Python obfuscation

Mike Meyer mwm at mired.org
Thu Nov 10 16:39:23 EST 2005


"petantik" <petantik.fool at gmail.com> writes:
> Perhaps a comprehensive protection for interpreted languages can never
> be built because of their high level nature?

Nah. Compiling/interpreting is an implementation detail, and
orthogonal to the issue of "high level". There are compilers for high
level languages, and interpreters for low level languages. At the
lowest level, a machine emulator is an interpreter for machine code,
which is the lowest level most programmers deal with (at least I think
it is....).

If you really wanted "compiler-like" security for Python, you could
write a Python compiler. There have been posts about a compiler that
generated C++ recently, though it's still under development, and I
haven't followed it closely. You might also consider retargetting one
of the existing Python compilers to your architecture of choice, or to
another language. You might also consider translating Python to a
language with similar capabilities for which a compiler exists, like
Common LISP.

- **Given task 1**
Turn the paragraph of the Python obfuscation post that begins "Nah. Compiling/interpreting is an implementation detail" into a short bulleted list that keeps its main facts.
- **Given task 2**
Write the next paragraph of the Python obfuscation post, starting right after its last sentence.
The records come from a separate source, unrelated to the Python obfuscation post.

[Collected data entries]
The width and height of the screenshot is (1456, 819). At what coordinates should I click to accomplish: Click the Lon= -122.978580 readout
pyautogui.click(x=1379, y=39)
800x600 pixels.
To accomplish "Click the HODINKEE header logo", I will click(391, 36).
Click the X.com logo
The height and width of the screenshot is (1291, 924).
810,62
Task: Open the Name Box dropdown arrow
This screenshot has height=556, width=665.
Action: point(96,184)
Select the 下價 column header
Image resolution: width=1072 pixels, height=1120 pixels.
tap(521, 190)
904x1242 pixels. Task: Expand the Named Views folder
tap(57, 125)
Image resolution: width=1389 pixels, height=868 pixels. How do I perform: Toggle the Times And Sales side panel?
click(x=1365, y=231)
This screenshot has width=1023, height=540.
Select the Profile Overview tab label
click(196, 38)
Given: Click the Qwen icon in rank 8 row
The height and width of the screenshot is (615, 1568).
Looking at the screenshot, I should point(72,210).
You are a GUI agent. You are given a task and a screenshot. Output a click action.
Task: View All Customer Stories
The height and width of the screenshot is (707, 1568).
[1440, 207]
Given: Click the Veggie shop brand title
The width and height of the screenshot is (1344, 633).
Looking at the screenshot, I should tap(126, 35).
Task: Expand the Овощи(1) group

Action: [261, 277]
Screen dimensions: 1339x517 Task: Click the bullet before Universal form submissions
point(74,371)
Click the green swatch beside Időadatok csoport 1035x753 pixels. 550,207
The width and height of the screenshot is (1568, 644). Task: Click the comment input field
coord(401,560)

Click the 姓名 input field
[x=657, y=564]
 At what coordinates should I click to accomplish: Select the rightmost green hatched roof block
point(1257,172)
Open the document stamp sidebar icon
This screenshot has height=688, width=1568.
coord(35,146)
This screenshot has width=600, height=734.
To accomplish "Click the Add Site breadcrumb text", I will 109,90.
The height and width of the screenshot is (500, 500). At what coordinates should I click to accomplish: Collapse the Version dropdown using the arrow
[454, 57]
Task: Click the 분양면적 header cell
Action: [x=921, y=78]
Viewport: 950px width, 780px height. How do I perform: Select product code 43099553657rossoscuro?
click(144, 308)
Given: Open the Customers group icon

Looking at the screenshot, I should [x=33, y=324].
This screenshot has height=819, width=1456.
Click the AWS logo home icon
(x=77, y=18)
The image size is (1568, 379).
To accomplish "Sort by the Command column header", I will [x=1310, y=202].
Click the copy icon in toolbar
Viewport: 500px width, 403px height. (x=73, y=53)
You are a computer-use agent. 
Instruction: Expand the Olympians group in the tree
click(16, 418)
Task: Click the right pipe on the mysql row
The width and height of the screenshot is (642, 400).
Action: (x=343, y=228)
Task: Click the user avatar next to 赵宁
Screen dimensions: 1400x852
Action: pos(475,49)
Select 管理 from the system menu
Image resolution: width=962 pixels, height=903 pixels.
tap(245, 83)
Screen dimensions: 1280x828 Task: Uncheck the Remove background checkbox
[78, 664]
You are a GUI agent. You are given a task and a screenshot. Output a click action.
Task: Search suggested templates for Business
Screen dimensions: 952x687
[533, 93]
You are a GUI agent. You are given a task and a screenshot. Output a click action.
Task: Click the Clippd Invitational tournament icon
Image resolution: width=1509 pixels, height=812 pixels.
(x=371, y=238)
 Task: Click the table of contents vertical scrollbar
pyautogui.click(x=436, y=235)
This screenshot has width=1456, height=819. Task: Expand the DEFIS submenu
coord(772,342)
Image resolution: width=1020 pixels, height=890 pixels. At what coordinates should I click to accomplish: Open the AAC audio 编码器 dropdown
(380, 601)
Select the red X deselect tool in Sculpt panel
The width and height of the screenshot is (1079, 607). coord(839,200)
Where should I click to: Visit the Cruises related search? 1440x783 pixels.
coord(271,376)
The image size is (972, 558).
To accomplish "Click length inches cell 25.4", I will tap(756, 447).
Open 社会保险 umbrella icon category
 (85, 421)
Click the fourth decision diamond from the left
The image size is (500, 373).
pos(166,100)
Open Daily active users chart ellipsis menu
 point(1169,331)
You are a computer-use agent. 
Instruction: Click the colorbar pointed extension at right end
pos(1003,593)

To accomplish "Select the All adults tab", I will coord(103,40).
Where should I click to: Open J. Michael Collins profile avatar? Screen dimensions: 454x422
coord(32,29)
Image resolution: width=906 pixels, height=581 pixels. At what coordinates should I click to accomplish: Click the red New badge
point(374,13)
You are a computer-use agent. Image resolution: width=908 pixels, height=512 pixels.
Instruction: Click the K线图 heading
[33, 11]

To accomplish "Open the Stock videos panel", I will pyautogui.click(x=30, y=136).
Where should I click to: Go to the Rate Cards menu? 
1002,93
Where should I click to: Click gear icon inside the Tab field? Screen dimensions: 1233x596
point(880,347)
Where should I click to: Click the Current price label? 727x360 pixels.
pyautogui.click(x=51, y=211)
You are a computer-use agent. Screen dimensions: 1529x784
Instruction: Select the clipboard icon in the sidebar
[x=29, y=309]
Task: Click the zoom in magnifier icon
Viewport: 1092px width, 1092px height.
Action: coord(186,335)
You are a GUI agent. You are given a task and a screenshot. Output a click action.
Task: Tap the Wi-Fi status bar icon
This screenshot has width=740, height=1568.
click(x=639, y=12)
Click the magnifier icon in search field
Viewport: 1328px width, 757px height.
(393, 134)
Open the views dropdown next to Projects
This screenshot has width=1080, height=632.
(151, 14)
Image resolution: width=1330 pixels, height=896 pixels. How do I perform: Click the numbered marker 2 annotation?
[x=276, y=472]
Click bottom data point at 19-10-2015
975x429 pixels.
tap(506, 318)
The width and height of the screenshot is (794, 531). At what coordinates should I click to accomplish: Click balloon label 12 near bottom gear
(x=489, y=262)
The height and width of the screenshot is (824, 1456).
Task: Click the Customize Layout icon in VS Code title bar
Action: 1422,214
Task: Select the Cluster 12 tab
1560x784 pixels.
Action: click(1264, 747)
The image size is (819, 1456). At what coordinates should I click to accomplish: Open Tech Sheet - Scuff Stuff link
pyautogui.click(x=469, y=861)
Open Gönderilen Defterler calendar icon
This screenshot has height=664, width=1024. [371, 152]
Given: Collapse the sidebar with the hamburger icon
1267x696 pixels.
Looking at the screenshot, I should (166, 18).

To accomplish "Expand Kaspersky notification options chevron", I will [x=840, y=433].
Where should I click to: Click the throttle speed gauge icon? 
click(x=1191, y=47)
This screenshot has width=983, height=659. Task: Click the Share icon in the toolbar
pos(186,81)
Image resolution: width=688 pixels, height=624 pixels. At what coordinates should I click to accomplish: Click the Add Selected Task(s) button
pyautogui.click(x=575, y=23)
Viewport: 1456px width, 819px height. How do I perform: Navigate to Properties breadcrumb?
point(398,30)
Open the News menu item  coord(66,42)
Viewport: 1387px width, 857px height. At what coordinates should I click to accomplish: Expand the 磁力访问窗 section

- **Expected answer 1**
- Whether a language is compiled or interpreted is an implementation detail.
- That choice is unrelated to whether a language is "high level."
- Compilers exist for high-level languages, and interpreters exist for low-level ones.
- A machine emulator is an interpreter for machine code. Machine code is probably the lowest level most programmers work with.

- **Expected answer 2**
Of course, once you've got machine code, it doesn't matter how high
level the source was. That may make getting the source back harder,
but people who are cracking your program don't want to do that - they
just want to find the place where the security happens, and either
figure out the input that will make it happy, or invert the behavior
after a test.

      <mike
-- 
Mike Meyer <mwm at mired.org>			http://www.mired.org/home/mwm/
Independent WWW/Perforce/FreeBSD/Unix consultant, email for more information.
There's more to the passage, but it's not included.